そんな方にお勧めなのが、付加年金制度への加入です。
月額400円の付加保険料を納めると、老齢基礎年金受給時に、200円 X 付加保険料納付済期間の月数で算出した額が加算されます。
納付額が400円で支給額が200円なので、一見、損しているような感じですが、納付した額を2年で回収し、3年目以降はまるまる得するお得な年金制度です。
例えば、付加保険料を10年間(120月)納付したとします。
400円 X 120月 = 48,000円(納めた総額)
200円 X 120月 = 24,000円(1年間に支給される額)
この様に、納付額がいくらであっても、2年間受給すれば納付額に達します。ですから、付加年金に加入できる人は絶対に加入したほうが得です。
付加年金制度への加入条件
第1号被保険者
付加保険料を納めることができるのは、第1号被保険者(国民年金のみの加入者)です。ですから、第2号被保険者(サラリーマン・OL・公務員)とその被扶養者である第3号被保険者は加入できません。また、第1号被保険者であっても、保険料免除者、国民年金基金の加入者は付加保険料を納付できません。
農業者年金の被保険者
付加保険料の納付が義務付けられています。
任意加入被保険者
任意加入被保険者は付加保険料を納付することができますが、特例任意加入被保険者は加入できません。
付加年金への申し込み・加入方法
第1号被保険者は、日本年金機構理事長に申し出て、その申出をした日の属する月から付加保険料を納付することができます。
実際の手続きは、お住まいの市区町村役場で簡単に済ますことができるので安心してください。年金手帳、そして、本人でない場合は認印が必要です。
付加年金の手続きをしたい旨を伝えると、『国民年金付加保険料納付申出書』を渡されるので、必要事項を書き込むだけです。2、3分もあれば完了します。
何日か経過すると、年金事務所から『国民年金付加保険料納付申出受理通知書』が送られてきます。その後、納付書が送られていくるので、納付期限までに保険料を納めていください。
付加年金の加入期間
付加保険料は保険料納付済期間のみに納付できます。従いまして、最高で40年間(480月)です。
40年間(480月)、付加保険料を納めた場合
400円 X 480月 = 192,000円(納めた総額)
200円 X 480月 = 96,000円(1年間に支給される額)
国民年金保険料滞納期間、保険料免除期間は当然として、追納した場合も付加保険料は納付できないので注意してください。
付加保険料納付権利の喪失
付加保険料を納付している人は、いつでも日本年金機構理事長に申し出て、付加保険料の納付を止めることができます。実際には、申出日の属する月の前月以後の各月から付加保険料を納付しない者となります。
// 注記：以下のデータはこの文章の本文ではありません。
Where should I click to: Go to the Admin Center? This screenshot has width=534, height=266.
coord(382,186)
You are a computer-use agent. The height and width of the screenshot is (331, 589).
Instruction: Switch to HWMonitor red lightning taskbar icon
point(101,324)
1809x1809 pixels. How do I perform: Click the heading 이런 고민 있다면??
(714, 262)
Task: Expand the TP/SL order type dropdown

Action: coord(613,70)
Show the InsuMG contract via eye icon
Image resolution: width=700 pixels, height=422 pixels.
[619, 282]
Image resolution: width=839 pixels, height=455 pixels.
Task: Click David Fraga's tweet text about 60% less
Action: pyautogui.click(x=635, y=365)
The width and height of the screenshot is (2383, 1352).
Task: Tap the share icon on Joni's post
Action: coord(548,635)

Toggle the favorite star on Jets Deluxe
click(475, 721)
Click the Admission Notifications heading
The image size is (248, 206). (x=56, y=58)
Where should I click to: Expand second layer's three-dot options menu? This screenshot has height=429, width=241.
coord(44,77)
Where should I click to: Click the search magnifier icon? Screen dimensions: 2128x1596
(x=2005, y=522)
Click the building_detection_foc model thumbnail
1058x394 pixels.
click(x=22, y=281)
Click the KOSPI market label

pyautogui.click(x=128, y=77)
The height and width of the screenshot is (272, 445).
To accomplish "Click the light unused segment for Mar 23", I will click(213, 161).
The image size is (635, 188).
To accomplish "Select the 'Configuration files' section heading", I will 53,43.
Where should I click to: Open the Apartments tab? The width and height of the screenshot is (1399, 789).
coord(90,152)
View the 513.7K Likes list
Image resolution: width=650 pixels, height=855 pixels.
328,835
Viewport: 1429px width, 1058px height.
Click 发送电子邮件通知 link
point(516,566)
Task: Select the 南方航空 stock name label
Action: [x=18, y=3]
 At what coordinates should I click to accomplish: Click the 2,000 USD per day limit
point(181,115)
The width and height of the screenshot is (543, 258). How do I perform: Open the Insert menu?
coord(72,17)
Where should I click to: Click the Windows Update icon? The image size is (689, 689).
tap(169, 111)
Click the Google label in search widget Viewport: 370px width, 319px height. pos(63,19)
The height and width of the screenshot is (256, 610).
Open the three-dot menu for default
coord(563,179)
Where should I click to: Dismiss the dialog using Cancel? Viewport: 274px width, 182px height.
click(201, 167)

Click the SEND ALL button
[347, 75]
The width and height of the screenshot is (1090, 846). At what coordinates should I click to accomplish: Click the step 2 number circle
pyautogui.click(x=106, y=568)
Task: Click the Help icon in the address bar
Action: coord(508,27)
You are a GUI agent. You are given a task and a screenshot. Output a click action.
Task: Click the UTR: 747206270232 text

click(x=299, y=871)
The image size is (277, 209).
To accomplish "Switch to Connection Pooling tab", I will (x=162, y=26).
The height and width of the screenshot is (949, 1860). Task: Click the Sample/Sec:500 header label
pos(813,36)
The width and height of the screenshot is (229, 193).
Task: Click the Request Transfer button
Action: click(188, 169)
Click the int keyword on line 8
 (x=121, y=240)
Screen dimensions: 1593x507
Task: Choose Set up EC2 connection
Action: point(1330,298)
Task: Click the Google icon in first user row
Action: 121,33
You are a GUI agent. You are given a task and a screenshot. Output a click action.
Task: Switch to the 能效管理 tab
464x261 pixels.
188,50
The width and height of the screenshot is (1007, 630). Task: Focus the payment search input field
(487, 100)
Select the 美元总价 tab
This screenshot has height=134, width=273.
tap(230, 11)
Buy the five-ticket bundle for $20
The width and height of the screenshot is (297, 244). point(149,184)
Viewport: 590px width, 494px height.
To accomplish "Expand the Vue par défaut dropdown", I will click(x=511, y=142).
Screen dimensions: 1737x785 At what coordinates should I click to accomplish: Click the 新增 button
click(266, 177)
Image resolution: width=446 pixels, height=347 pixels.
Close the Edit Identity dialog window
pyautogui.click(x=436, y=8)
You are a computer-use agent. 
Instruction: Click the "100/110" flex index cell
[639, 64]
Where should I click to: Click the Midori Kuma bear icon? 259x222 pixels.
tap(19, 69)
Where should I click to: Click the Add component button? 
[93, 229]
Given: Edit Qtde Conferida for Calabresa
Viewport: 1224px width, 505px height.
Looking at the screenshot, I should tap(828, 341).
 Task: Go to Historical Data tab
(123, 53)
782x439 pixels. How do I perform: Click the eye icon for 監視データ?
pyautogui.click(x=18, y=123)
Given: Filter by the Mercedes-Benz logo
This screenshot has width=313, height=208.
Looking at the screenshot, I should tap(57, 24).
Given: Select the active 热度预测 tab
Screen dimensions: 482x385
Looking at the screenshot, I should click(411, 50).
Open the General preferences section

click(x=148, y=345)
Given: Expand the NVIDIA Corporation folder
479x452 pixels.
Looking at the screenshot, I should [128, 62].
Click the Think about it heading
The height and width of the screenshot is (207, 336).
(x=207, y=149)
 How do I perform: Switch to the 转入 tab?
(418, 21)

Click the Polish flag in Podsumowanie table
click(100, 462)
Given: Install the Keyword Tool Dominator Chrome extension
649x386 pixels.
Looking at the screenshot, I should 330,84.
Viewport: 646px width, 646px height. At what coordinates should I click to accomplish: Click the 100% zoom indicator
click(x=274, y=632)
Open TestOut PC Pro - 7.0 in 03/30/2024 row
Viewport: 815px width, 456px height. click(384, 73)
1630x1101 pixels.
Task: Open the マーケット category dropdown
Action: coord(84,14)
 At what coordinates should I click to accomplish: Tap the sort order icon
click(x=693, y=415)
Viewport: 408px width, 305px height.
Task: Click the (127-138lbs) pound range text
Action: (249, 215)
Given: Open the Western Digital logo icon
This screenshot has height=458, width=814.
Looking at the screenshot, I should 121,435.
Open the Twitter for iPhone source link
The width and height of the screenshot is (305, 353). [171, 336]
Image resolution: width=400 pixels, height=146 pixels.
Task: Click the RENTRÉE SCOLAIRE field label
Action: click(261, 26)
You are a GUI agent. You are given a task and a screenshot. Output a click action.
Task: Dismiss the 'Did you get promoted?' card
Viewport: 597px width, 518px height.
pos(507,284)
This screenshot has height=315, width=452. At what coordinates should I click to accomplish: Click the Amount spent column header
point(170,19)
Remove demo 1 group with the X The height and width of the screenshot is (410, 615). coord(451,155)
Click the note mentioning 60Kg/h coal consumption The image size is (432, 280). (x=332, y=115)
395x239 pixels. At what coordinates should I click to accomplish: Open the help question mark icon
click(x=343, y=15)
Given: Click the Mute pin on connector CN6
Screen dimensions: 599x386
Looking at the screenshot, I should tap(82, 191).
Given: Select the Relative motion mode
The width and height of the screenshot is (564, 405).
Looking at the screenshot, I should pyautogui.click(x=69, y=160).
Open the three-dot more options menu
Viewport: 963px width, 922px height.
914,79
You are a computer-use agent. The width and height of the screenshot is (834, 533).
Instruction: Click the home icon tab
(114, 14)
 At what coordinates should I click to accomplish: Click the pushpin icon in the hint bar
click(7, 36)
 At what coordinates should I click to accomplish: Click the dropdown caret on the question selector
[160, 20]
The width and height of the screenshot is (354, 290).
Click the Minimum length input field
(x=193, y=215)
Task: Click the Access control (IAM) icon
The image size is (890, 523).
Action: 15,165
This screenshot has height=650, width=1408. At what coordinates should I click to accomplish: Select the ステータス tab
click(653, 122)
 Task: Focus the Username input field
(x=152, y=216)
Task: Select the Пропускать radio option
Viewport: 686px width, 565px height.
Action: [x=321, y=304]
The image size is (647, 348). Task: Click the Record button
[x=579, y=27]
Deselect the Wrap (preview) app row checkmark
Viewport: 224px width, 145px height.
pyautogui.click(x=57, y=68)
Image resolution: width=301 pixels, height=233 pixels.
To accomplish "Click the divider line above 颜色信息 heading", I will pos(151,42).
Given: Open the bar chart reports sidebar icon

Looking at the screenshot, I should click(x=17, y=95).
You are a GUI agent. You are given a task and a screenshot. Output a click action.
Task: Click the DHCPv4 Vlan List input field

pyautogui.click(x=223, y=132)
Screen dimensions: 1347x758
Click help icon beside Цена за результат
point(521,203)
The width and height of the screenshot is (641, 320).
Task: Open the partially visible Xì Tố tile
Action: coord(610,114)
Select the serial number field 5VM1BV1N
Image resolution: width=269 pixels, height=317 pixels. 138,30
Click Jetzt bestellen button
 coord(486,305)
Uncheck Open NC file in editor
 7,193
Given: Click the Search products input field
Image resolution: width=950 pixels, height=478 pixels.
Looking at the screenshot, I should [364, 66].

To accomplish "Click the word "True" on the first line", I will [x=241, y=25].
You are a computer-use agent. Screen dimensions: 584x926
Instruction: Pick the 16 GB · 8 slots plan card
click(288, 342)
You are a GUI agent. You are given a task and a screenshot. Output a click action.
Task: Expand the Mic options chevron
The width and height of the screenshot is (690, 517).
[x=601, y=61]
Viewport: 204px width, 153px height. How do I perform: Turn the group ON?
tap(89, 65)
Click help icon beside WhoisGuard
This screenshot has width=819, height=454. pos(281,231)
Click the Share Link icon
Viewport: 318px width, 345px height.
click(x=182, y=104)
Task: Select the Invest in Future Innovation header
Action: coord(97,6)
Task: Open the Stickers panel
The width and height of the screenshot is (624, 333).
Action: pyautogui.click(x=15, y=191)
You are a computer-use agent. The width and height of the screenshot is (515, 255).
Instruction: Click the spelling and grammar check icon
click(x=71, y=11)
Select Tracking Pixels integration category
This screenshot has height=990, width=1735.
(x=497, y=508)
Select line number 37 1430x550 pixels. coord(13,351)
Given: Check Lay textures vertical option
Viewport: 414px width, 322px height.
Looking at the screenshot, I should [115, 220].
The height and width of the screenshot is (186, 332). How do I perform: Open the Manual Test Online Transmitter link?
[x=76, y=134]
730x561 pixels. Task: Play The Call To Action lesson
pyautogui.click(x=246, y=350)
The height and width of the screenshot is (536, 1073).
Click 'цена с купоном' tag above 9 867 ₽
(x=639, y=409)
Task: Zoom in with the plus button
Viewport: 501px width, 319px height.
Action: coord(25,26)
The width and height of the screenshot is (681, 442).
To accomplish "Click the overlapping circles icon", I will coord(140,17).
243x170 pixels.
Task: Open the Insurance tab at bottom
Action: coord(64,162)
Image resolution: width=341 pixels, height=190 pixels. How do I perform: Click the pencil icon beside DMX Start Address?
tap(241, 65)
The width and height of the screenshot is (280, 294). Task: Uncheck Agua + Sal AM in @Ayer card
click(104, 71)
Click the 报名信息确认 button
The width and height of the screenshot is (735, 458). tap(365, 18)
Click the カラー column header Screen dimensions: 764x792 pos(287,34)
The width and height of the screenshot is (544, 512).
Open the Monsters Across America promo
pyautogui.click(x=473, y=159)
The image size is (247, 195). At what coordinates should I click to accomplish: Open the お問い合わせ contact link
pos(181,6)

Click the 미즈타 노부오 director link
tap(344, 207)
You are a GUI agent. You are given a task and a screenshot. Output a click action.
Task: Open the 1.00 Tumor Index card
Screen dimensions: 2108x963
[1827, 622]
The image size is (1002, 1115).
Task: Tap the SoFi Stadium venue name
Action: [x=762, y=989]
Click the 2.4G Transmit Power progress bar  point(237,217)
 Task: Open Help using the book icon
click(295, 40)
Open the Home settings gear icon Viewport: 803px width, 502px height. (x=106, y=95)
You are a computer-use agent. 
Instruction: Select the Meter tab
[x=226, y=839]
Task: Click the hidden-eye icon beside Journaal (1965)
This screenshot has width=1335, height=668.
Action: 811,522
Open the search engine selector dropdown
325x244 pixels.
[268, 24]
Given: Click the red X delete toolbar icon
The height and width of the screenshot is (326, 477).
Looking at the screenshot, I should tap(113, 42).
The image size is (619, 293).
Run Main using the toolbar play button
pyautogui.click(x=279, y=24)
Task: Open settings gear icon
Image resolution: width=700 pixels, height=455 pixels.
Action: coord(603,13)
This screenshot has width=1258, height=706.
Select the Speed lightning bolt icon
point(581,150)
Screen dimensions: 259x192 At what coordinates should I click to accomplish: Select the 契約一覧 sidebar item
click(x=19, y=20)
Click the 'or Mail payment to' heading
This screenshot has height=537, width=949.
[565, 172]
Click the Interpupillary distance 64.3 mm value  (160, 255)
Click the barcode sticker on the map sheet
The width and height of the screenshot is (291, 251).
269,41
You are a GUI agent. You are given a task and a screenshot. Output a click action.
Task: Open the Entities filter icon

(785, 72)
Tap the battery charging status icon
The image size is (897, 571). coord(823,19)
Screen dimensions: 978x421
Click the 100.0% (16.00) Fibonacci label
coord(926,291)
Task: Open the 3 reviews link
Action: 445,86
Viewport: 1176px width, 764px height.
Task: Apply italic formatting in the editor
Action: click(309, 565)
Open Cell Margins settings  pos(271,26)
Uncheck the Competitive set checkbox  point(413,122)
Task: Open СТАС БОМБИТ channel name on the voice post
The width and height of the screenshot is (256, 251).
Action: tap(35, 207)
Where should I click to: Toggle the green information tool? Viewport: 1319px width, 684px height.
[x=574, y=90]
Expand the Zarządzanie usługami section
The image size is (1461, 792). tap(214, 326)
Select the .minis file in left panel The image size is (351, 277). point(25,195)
ただし、すでに前納している場合は返還されず、支払い済みの期間が経過するまで付加保険料納付済期間となります。
また、付加保険料を納付期限までに納めない場合や国民年金基金の加入者となった場合も、付加保険料を納付する権利を喪失します。
付加年金の額
付加年金の額は、200円 X 付加保険料納付済期間です。老齢基礎年金額等が物価スライドによって変わっても、付加年金額は変更されません。
ただし、老齢基礎年金を繰上げ・繰下げ支給した場合、同じ率によって減額・増額されます。この額は、一生変わりません。
付加年金の注意事項
付加保険料を納めたことがある第3号被保険者
昭和61年4月1日前は、第3号被保険者の国民年金への加入が任意であったため、付加保険料を納めることができました。従って、その期間に基づく付加年金は、老齢基礎年金と合わせて支給されます。
国民年金基金が解散した場合
国民年金基金又は国民年金基金連合会が解散した場合、その加入員であった期間は、付加保険料納付済期間とみなされます。
付加年金の支給停止と失権
付加年金は老齢基礎年金に併せて支給されます。従って、老齢基礎年金が全額支給停止されているときは、付加年金も支給停止されます。
そして、受給権者が死亡した場合は、付加年金も失権します。